● Activity:
Exactly the lines from the beginning of the material to the line with "Choose Sem conteúdo econômico classification" are to be repeated, both ends included.

BEGIN Data for this task

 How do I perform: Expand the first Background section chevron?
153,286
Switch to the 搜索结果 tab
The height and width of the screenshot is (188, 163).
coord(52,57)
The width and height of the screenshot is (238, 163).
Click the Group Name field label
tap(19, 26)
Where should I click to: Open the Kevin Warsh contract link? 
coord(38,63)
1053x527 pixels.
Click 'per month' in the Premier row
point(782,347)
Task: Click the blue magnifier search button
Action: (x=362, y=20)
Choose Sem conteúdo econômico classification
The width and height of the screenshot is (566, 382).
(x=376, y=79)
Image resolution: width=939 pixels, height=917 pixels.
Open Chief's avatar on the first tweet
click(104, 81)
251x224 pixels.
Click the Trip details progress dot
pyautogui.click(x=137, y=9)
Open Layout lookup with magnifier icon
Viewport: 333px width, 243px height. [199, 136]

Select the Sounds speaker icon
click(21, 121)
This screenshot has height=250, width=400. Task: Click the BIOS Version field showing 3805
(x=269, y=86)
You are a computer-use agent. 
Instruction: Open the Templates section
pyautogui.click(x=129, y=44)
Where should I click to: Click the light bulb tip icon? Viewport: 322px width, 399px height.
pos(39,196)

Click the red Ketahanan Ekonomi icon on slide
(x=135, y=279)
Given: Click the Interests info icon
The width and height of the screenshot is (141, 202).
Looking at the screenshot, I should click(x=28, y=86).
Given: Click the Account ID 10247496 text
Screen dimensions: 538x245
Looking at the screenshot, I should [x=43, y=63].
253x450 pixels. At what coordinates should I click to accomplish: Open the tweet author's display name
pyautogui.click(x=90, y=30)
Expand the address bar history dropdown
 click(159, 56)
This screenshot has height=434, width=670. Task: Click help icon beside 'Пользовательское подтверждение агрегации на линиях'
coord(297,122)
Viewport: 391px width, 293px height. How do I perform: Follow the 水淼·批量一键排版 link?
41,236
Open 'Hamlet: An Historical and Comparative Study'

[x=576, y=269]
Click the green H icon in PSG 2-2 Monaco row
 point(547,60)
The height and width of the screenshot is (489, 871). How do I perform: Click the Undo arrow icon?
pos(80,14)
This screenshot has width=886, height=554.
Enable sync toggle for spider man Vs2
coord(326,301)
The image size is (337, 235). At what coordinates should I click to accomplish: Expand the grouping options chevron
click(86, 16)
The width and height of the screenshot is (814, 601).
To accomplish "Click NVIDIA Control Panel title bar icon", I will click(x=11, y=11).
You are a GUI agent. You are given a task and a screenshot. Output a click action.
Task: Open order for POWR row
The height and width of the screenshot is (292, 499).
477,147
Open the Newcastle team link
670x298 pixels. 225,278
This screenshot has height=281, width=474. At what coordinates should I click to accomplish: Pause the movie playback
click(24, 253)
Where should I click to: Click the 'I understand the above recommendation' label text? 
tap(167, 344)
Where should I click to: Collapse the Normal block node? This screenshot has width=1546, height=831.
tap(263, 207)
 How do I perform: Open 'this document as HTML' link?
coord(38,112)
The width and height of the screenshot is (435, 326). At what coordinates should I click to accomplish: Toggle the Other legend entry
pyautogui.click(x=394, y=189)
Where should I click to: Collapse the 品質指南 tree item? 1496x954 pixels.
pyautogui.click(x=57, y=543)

END Data for this task

● Response area:
 How do I perform: Expand the first Background section chevron?
153,286
Switch to the 搜索结果 tab
The height and width of the screenshot is (188, 163).
coord(52,57)
The width and height of the screenshot is (238, 163).
Click the Group Name field label
tap(19, 26)
Where should I click to: Open the Kevin Warsh contract link? 
coord(38,63)
1053x527 pixels.
Click 'per month' in the Premier row
point(782,347)
Task: Click the blue magnifier search button
Action: (x=362, y=20)
Choose Sem conteúdo econômico classification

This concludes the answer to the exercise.